A similar issue I am seeing on another node:
Sep 06 15:09:41 adm geth[1213331]: INFO [09-06|15:09:41.110] Loaded most recent local header number=15,437,129 hash=6f2521..0d7e54 td=57,516,172,497,790,252,883,625 age=1w22h15m
Sep 06 15:09:41 adm geth[1213331]: INFO [09-06|15:09:41.111] Loaded most recent local full block number=15,437,129 hash=6f2521..0d7e54 td=57,516,172,497,790,252,883,625 age=1w22h15m
Sep 06 15:09:41 adm geth[1213331]: INFO [09-06|15:09:41.111] Loaded most recent local fast block number=15,437,129 hash=6f2521..0d7e54 td=57,516,172,497,790,252,883,625 age=1w22h15m
Sep 06 15:09:41 adm geth[1213331]: INFO [09-06|15:09:41.111] Loaded last fast-sync pivot marker number=15,356,506
Sep 06 15:09:41 adm geth[1213331]: WARN [09-06|15:09:41.116] Head state missing, repairing number=15,437,129 hash=6f2521..0d7e54 snaproot=fdb3ec..80f225
Sep 06 15:10:13 adm geth[1213331]: ERROR[09-06|15:10:13.190] Error in block freeze operation err="canonical hash missing, can't freeze block 14793693"
In this case the canonical hash is missing, which is considerably more severe.
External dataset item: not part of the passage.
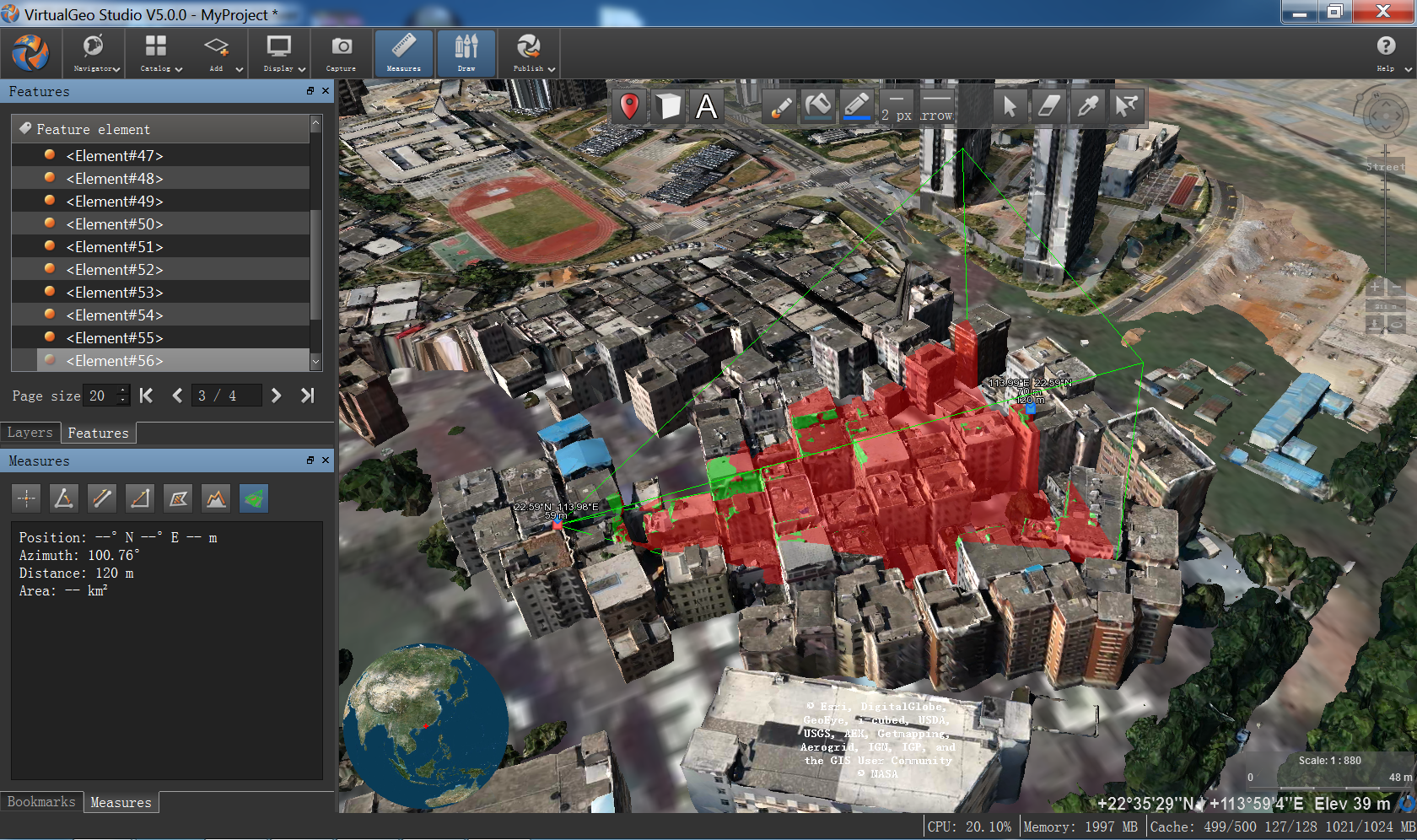
Task: Switch to the Layers tab
Action: [x=30, y=433]
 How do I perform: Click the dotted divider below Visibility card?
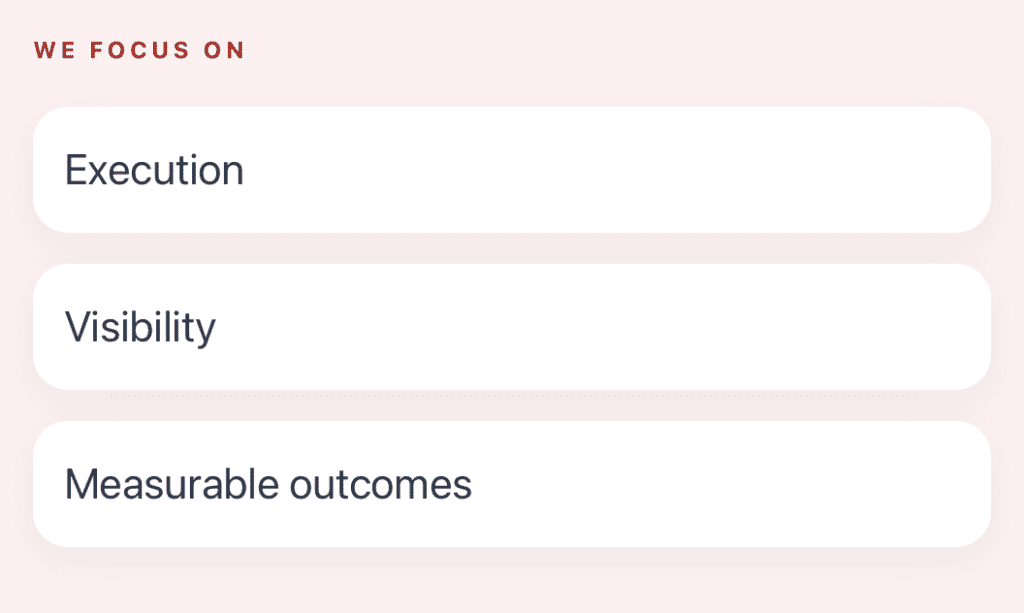tap(511, 396)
I don't plan to fix that in my change.
I have a WIP that seemed to work, but later the freezer table ran into another issue where it was missing the canonical hash for some blocks (not the ones previously missing receipts). So it seems the corruption was broader than previously understood.
In these cases we really should be spending time to figure out what happened and why the gap exists and fix the underlying issue, not the symptom.
When I was going through the p2p code the mystery widened because it seems that for most (maybe all?) of my peers the receipt bandwidth is 1 per request, so the gap of 831 was less-likely to be just one chunk that was missed or not retried. An entire segment likely wasn't queued for receipt fetching in the first place. I still suspect this is from bad shutdown timing during initial sync.
I think I know how the gap can happen; the receipts are downloaded after the headers in SnapSync, and while it may be retried on failure, shutdown can happen before then, and if the header chain is complete after snap sync starts again, snap sync won't go looking for missing receipts
Missing receipts (block bodies) most definitely should be downloaded if they weren't completely finished before shutdown happened. So snap sync should go looking for missing recieipts (and block bodies)
But apparently there is something wrong (since we sometimes miss receipts), so if you have a theory of what happens I'm all ears.
I ended up nuking my reproducing datadir and resyncing but I still have the manual recovery function implemented on my branch. I can cut a PR for it if yall would want it. But I previously got the impression that you would not.
I think we're not that interested in the manual recovery feature, but if you have any idea about the root cause, that would be interesting.
The reason you stated above sounds, to me, not correct. But maybe I am wrong and we have some error there somewhere. So yeah, fresh ideas are appreciated in solving the root issue.